LJ: Mick Cook came in at York and I met him at Brighouse because my contract was a two-year deal with a third-year option. He offered me the third year and asked me if I wanted it, which I did at the time. Pre-season came and as usual I did well, because I enjoyed my training. Then, though, about halfway through the campaign I just realised I'd had enough. I just knew in myself, and I started to hate the training and the playing, but I just carried on. Luckily, at the end of the year, we got promoted and I'm glad I stuck it out.
But halfway through I'd had enough - I was travelling from Hull to York, working a full day and then going training. I was working for one of the directors and started at 7am, meaning I was leaving my house at 5.45am. We then weren't finishing training until 10pm, meaning I wasn't home for another hour. That cycle absolutely killed me for the three years, but I would say that I enjoyed being at York. They went out of the way to make me feel welcome.

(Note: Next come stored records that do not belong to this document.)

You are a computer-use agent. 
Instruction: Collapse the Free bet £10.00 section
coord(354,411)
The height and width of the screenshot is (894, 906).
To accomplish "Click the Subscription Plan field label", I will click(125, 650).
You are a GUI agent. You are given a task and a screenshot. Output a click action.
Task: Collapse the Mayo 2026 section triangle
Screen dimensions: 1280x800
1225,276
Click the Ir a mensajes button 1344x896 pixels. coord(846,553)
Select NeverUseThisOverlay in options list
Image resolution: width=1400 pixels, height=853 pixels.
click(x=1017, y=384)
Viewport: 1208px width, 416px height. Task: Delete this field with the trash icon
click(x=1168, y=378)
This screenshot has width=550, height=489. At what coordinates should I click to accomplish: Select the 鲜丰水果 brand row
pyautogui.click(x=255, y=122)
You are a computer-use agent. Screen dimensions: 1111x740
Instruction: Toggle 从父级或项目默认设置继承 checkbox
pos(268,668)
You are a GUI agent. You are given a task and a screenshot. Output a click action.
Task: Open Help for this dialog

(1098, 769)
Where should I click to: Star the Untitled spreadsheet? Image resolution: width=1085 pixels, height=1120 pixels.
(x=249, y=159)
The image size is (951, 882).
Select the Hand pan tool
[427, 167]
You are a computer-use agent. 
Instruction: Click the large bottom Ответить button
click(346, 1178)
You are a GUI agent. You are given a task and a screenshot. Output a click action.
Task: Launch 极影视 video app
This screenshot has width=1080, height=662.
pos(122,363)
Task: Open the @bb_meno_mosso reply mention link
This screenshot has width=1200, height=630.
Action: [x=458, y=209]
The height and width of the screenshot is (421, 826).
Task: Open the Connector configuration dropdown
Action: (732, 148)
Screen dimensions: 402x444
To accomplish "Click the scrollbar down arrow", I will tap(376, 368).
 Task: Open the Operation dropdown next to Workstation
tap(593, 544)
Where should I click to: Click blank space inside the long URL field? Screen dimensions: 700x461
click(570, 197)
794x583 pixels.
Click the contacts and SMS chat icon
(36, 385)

SS: Did you always have a plan for what to do once you'd hung up the boots?
LJ: No, not really. All I knew was rugby but I wasn't interested in coaching. It's probably my own fault for not keeping in the game somehow, yet at that point I just wasn't interested in going into the coaching side of things. So I ended up doing a few jobs - I went straight from playing into attempting to sell cars. I was absolutely hopeless to be quite honest. I hadn't been trained up and it was a totally different environment. I left there and went into delivering cars instead, which I really enjoyed doing. Now, though, I do some taxi work.
SS: But would you like the opportunity to get back into the game now, perhaps in a coaching capacity?
LJ: Honestly, I don't know. I'm a bit delusional about the game these days. With the younger players, the age limits, they seem to get to the under 19s and then that's it, there's nothing else. They're basically saying that if you've not been signed up by the time you're 19 then you're on the scrapheap. But you can't have that - look at Jamie Peacock, he didn't develop until his early 20s.
SS: And what do you make of the sport now? Is Super League being hurt by the number of players being lost to the NRL?
LJ: I think over here we are losing a bit of our identity. It's just an Australian-style of play all the time. I've always associated English rugby league with skills and yet at the moment we just seem to be driving it forward all the time. We're not as good as them at doing that, though.
You can't blame the players for going to play in the NRL - it's the best competition in the sport and they want to test themselves against the best. The English game is going to suffer because of it, even if a few more opportunities will become available for young players to come through. Yet you want to see the best v the best in our own competition. I know it's not going to happen with their salary cap being so big it just opens the doors to those from outside Australia.